It's a standard theorem that the number of ways to write a positive integer N as the sum of *two* squares is given by four times the difference between its number of divisors which are congruent to 1 mod 4 and its number of divisors which are congruent to 3 mod 4. Alternatively, there are no such representations if the prime factorization of N contains any prime of form 4k+3 an odd number of times. If the prime factorization of N contains all such primes an even number of times, then we have

$$r_2(N) = 4(b_1+1)(b_2+1) \cdots (b_r+1)$$

where $b_1, \ldots, b_r$ are the exponents of the primes congruent to 1 mod 4 in the factorization of $N$.

For example, $325 = 5^2 \times 13$ can be written in $4(2+1)(1+1) = 24$ ways as a sum of squares. These are $18^2 + 1^2, 17^2 + 6^2, 15^2 + 10^2$, and the representations obtained from these by changing signs and/or permuting.

### SET OF TASKS
(1) List the representations of 325 as a sum of two squares that the sums-of-two-squares passage writes out explicitly.
(2) According to the sums-of-two-squares passage, why can 325 be written as a sum of two squares in 24 ways?

### PROVIDED DATA
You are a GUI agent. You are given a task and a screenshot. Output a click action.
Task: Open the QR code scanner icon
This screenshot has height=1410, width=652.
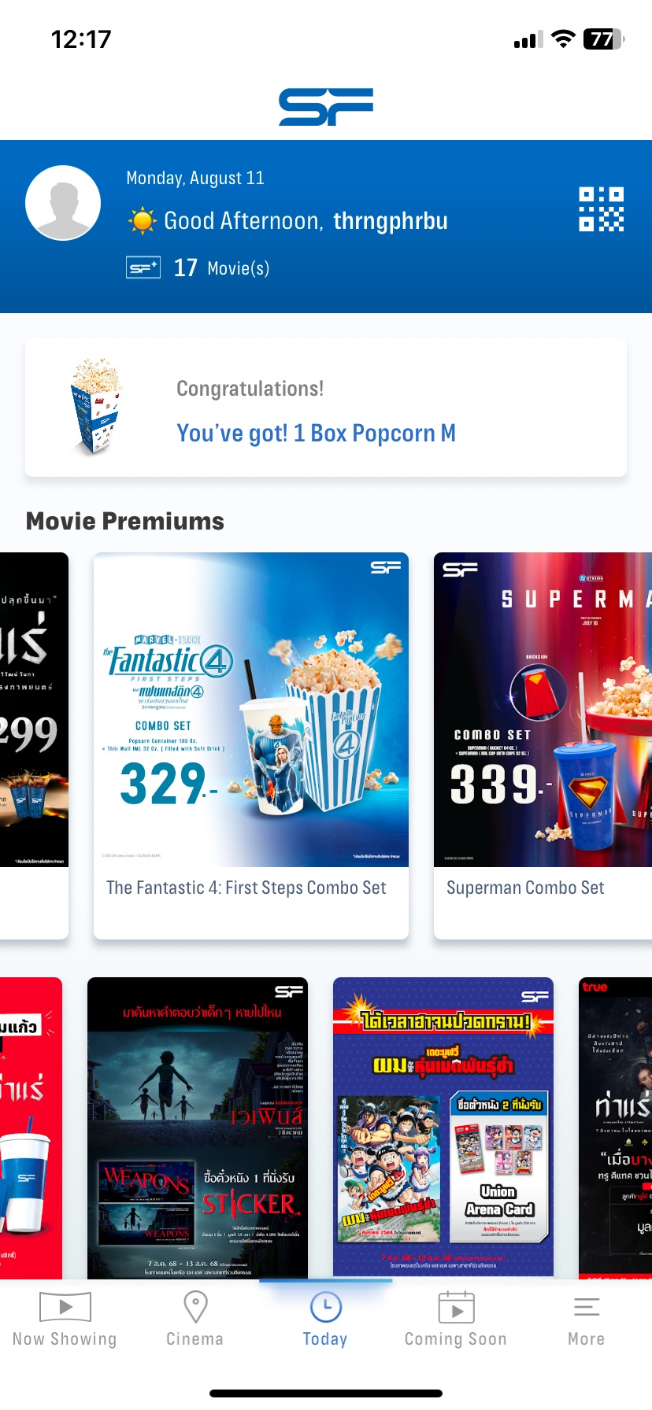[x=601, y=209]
...
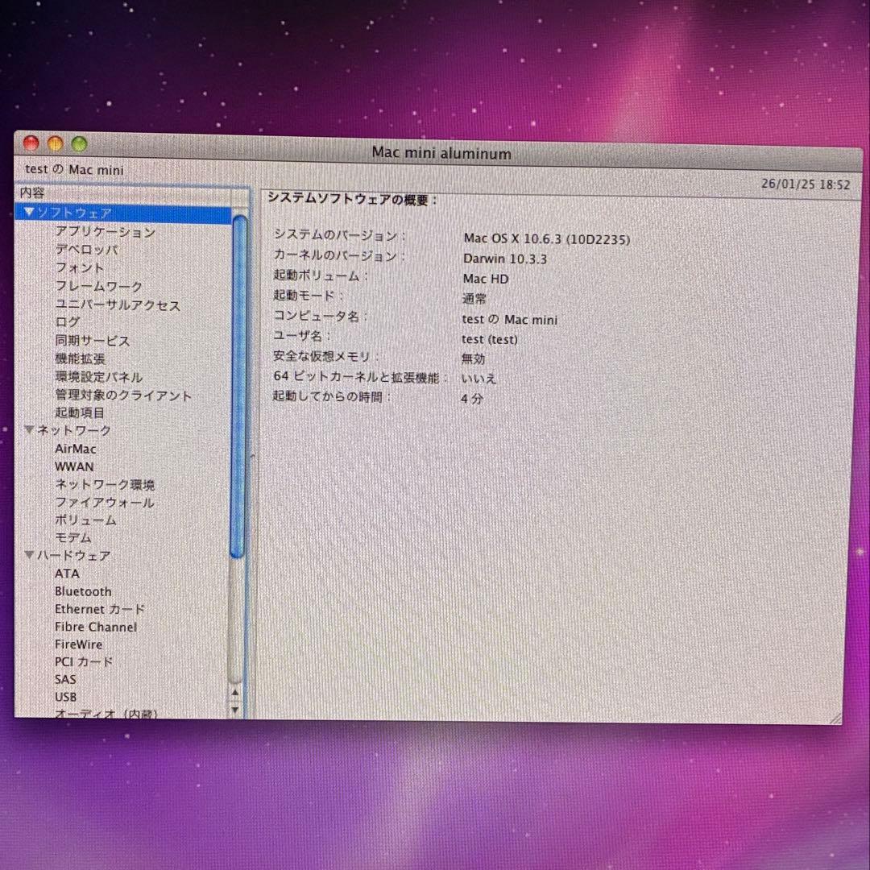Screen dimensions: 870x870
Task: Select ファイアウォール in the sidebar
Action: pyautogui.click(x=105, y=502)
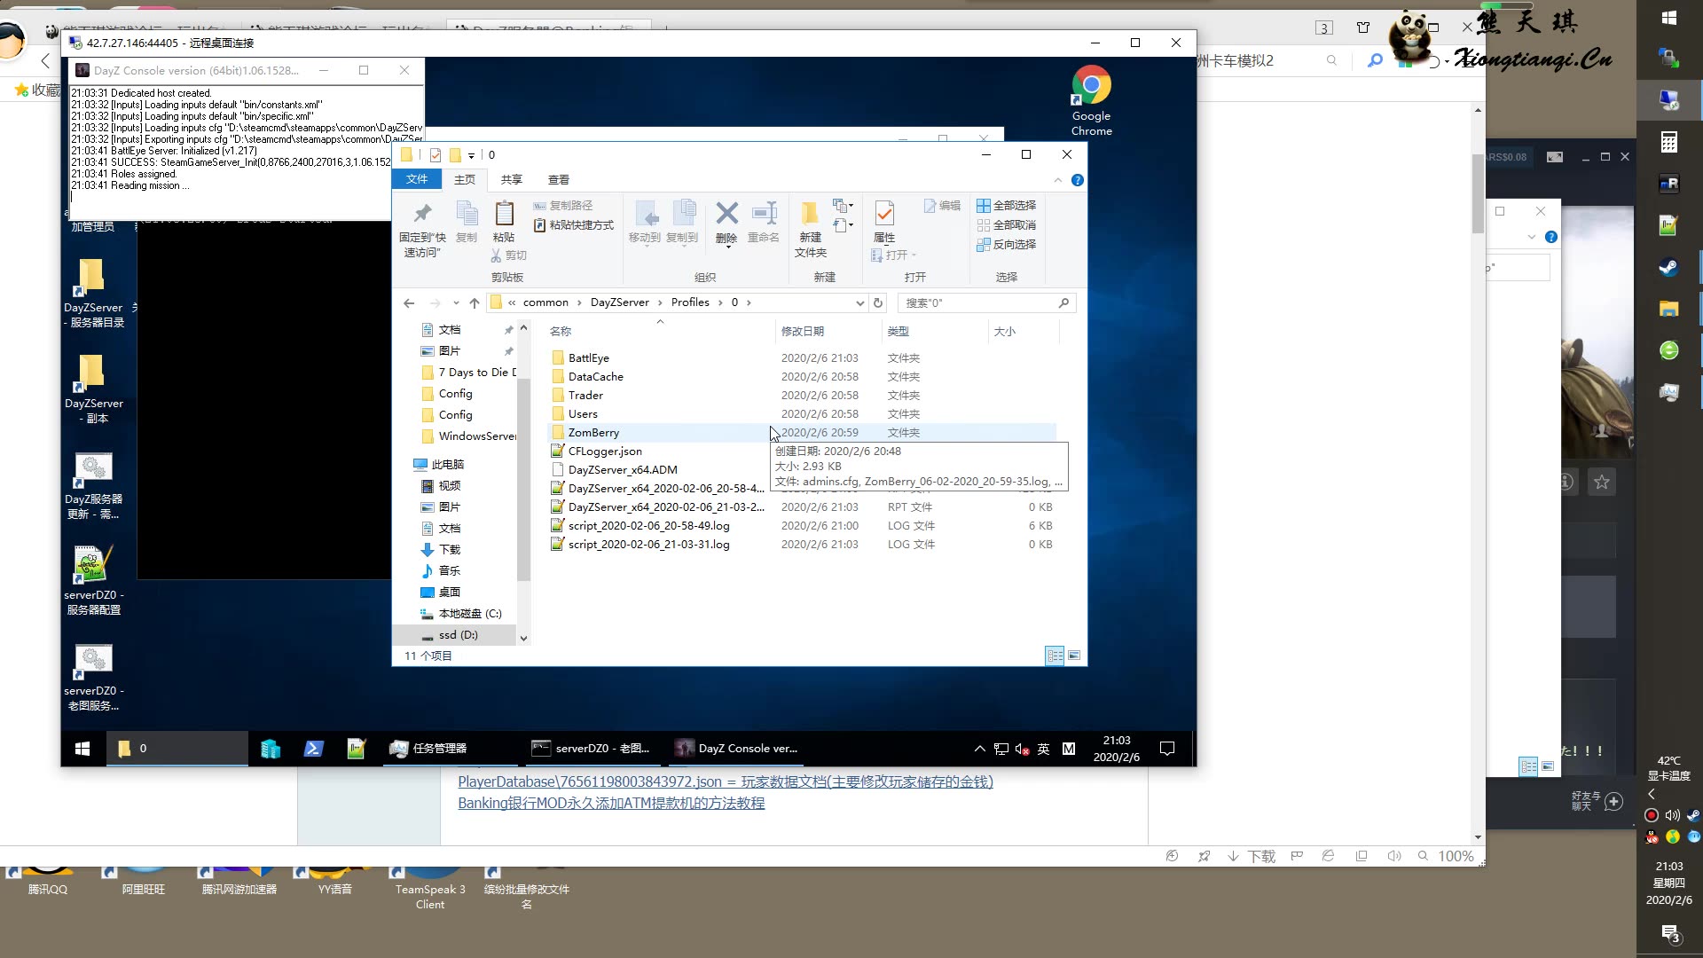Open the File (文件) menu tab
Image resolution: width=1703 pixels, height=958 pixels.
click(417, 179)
==
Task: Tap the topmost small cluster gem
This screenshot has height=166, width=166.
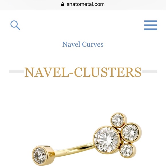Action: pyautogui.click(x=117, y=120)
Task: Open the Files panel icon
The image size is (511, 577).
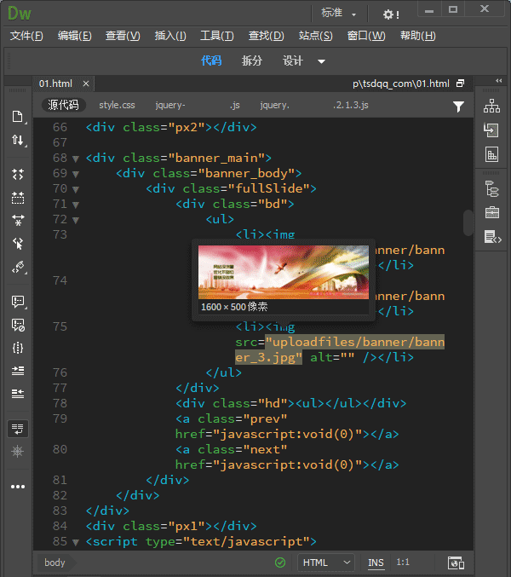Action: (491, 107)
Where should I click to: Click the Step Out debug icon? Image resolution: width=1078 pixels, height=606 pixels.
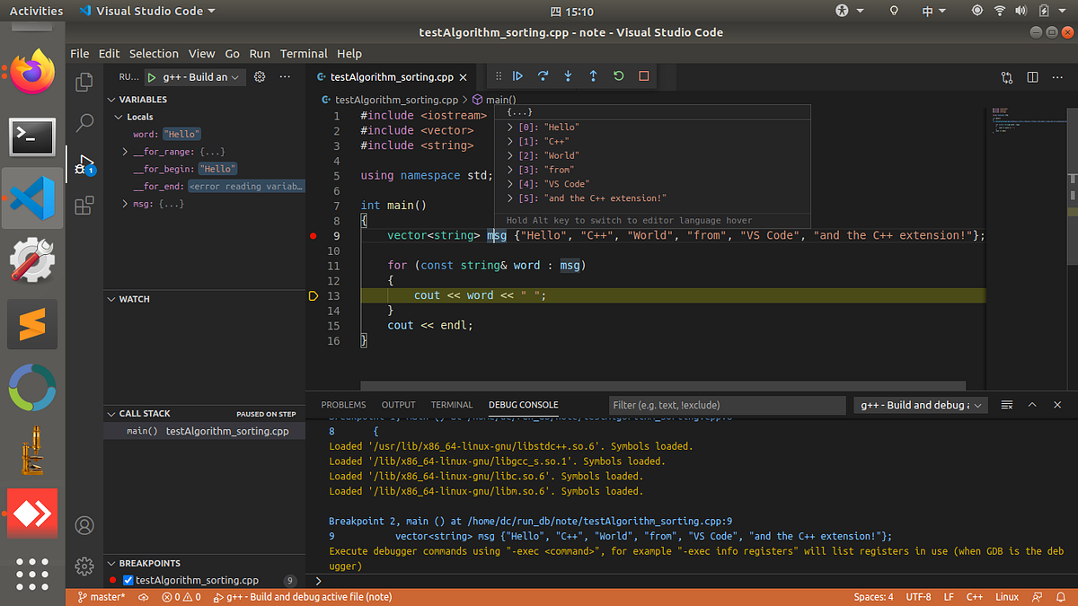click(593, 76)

### WORKED ANSWERS
(1)
- 18² + 1²
- 17² + 6²
- 15² + 10²

(2) 325 factors as 5² × 13, so the exponents of its primes congruent to 1 mod 4 are 2 and 1. The formula r₂(N) = 4(b₁+1)(b₂+1)⋯(b_r+1) then gives 4(2+1)(1+1) = 24.